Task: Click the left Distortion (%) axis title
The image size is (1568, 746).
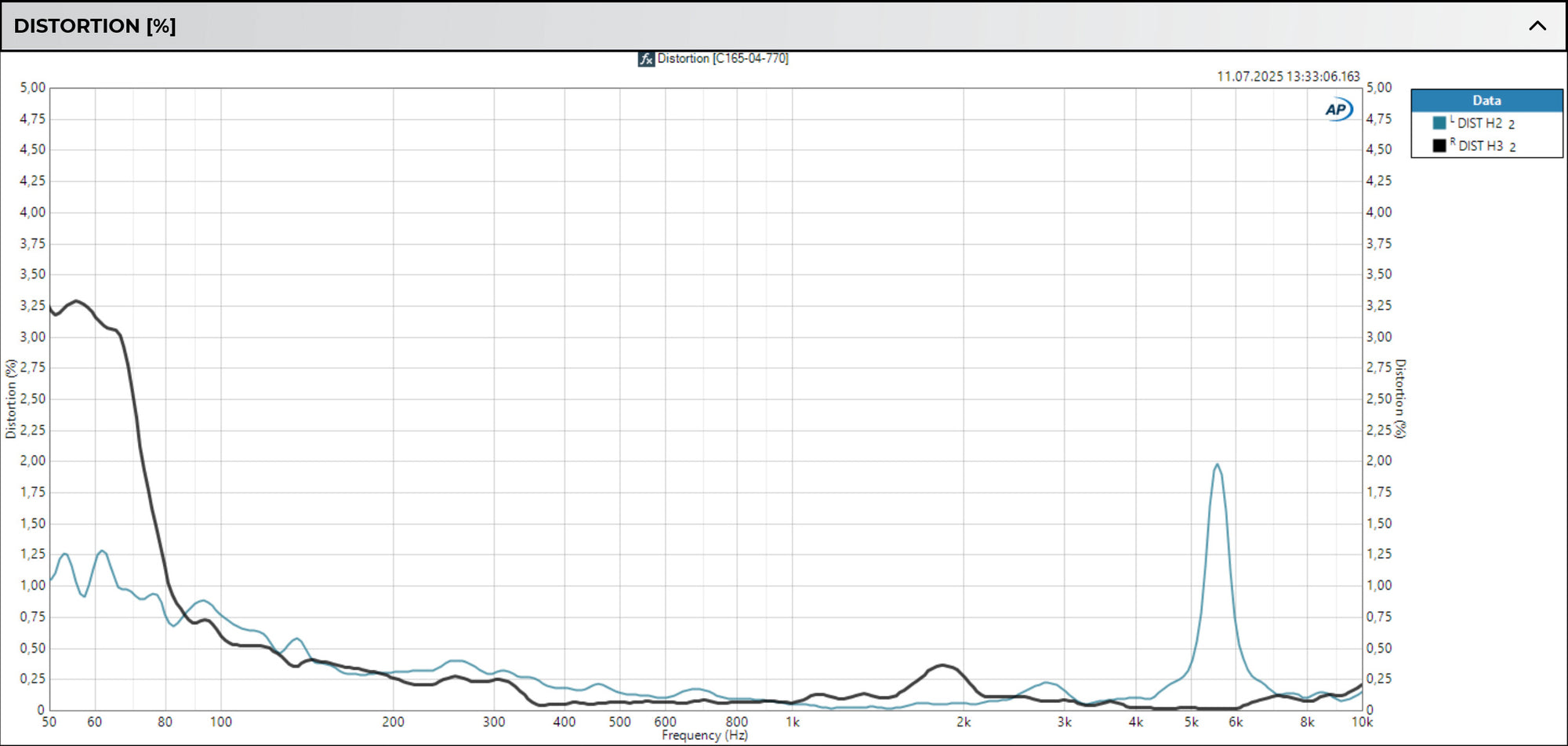Action: coord(11,398)
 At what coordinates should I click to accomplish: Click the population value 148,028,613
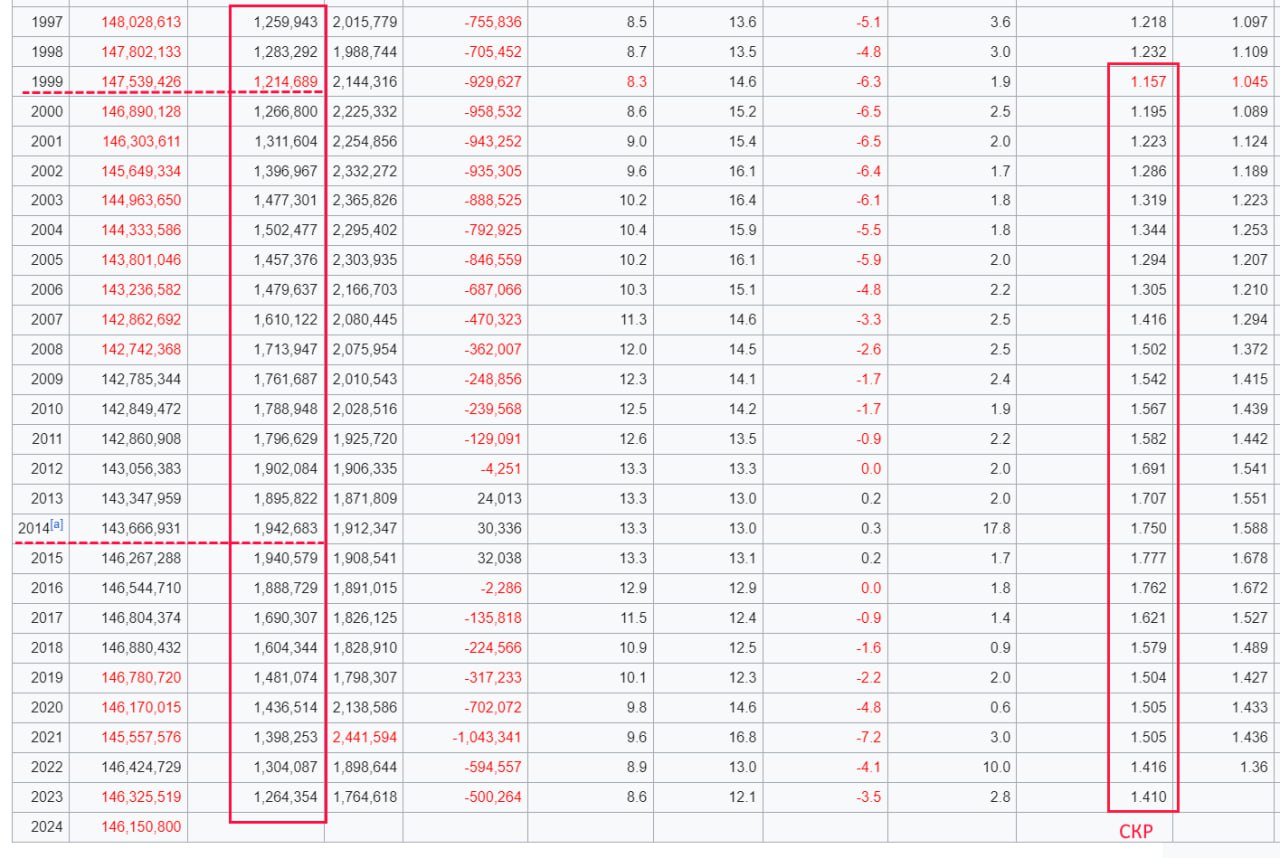pos(141,22)
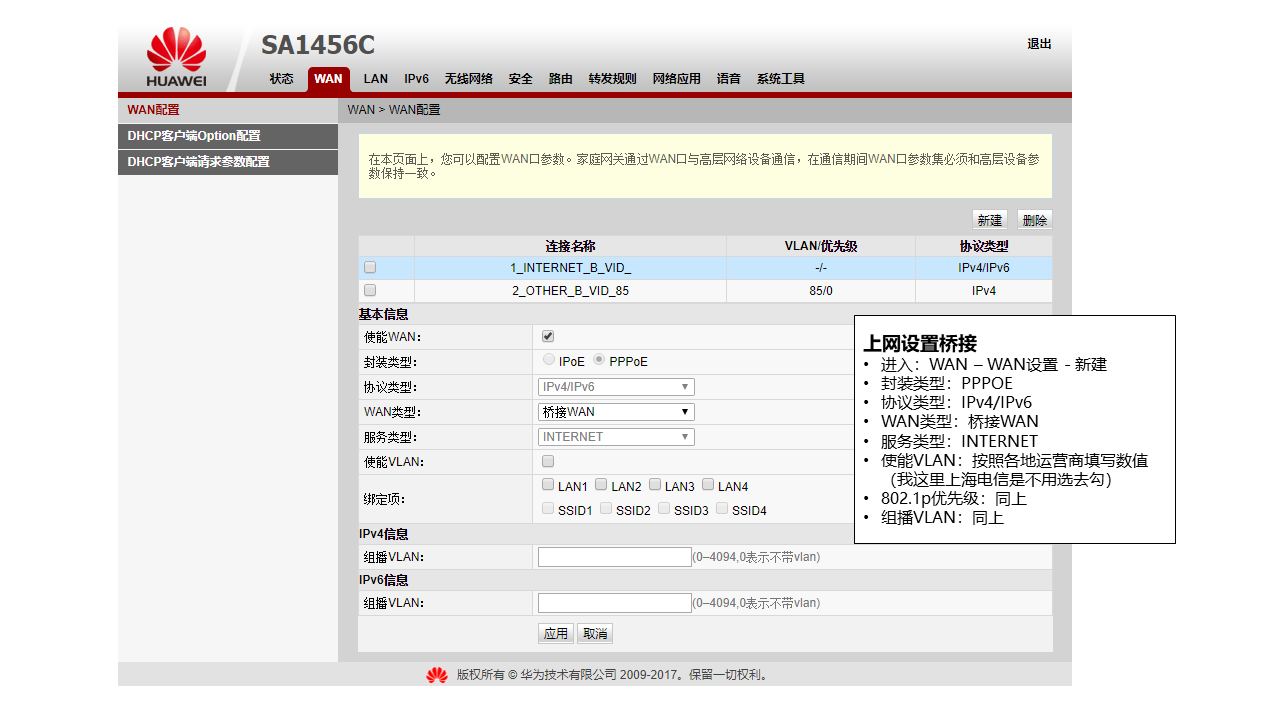Click the 退出 logout link
The image size is (1280, 720).
pyautogui.click(x=1039, y=44)
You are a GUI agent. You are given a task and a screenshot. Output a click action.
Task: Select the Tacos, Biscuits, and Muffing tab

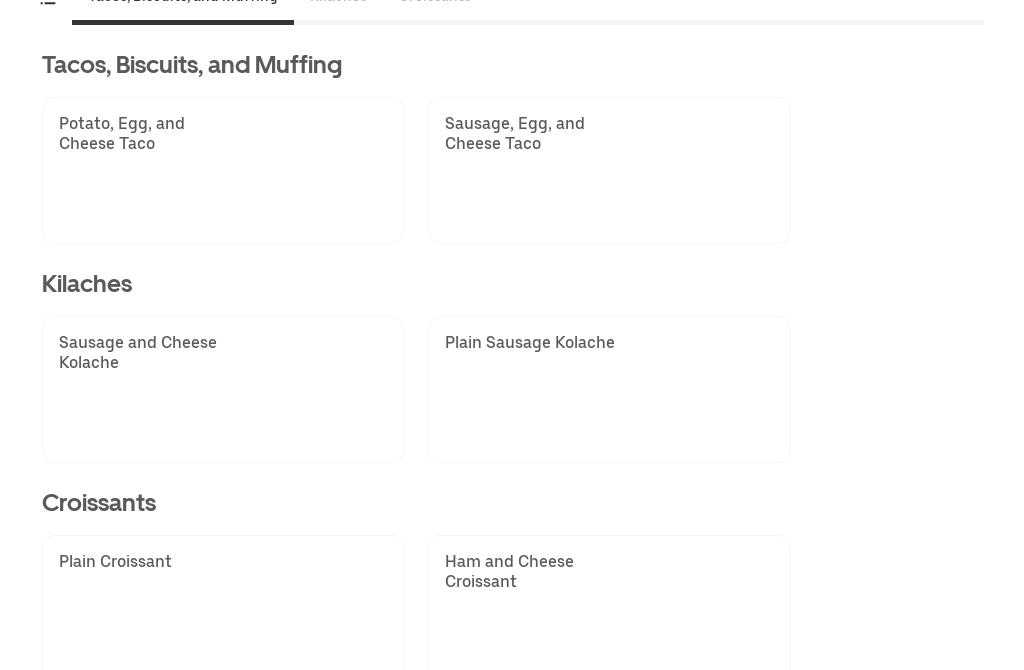click(183, 4)
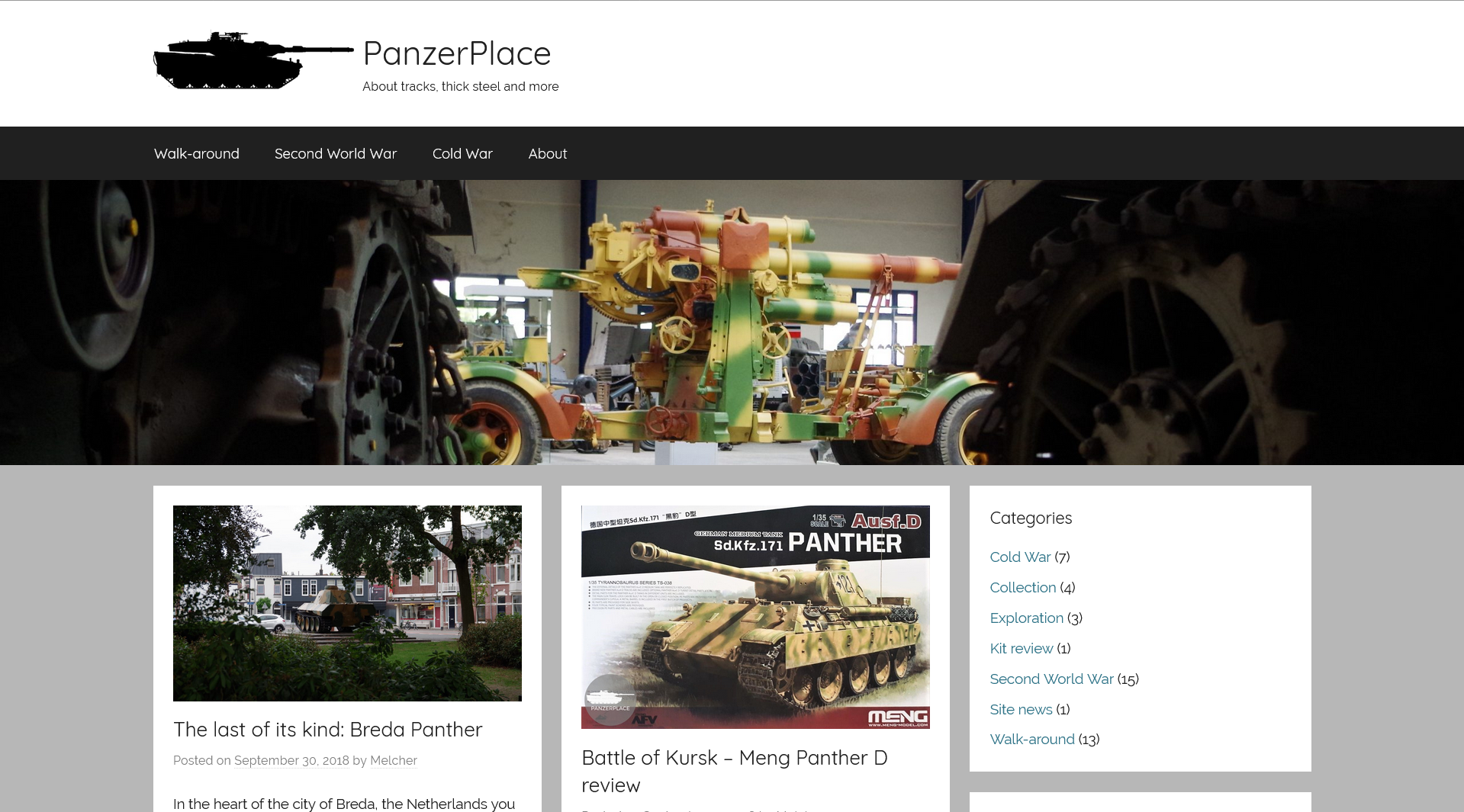Browse the Collection category
This screenshot has width=1464, height=812.
(1023, 587)
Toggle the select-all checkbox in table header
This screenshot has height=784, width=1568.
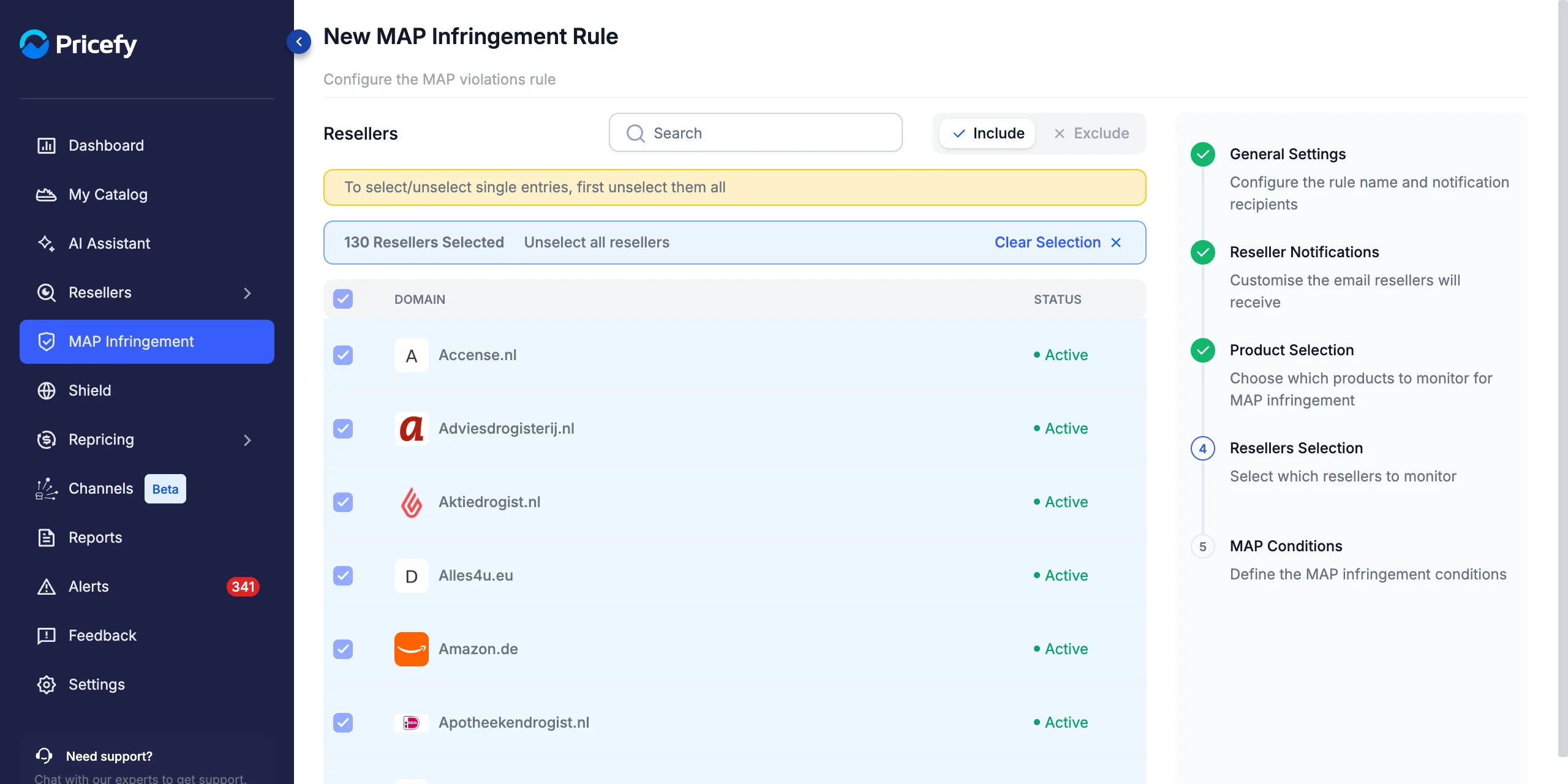[343, 299]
•••••
Problem to solve: The lines above should be transcribed exactly, with every image removed.

Written solution:
Task: Click the left Distortion (%) axis title
The image size is (1568, 746).
Action: coord(11,398)
 At what coordinates should I click to accomplish: Click the population value 148,028,613
pos(141,22)
Click the 退出 logout link
The image size is (1280, 720).
pyautogui.click(x=1039, y=44)
You are a GUI agent. You are given a task and a screenshot. Output a click action.
Task: Select the Tacos, Biscuits, and Muffing tab

click(183, 4)
Browse the Collection category
This screenshot has width=1464, height=812.
(1023, 587)
Toggle the select-all checkbox in table header
This screenshot has height=784, width=1568.
[343, 299]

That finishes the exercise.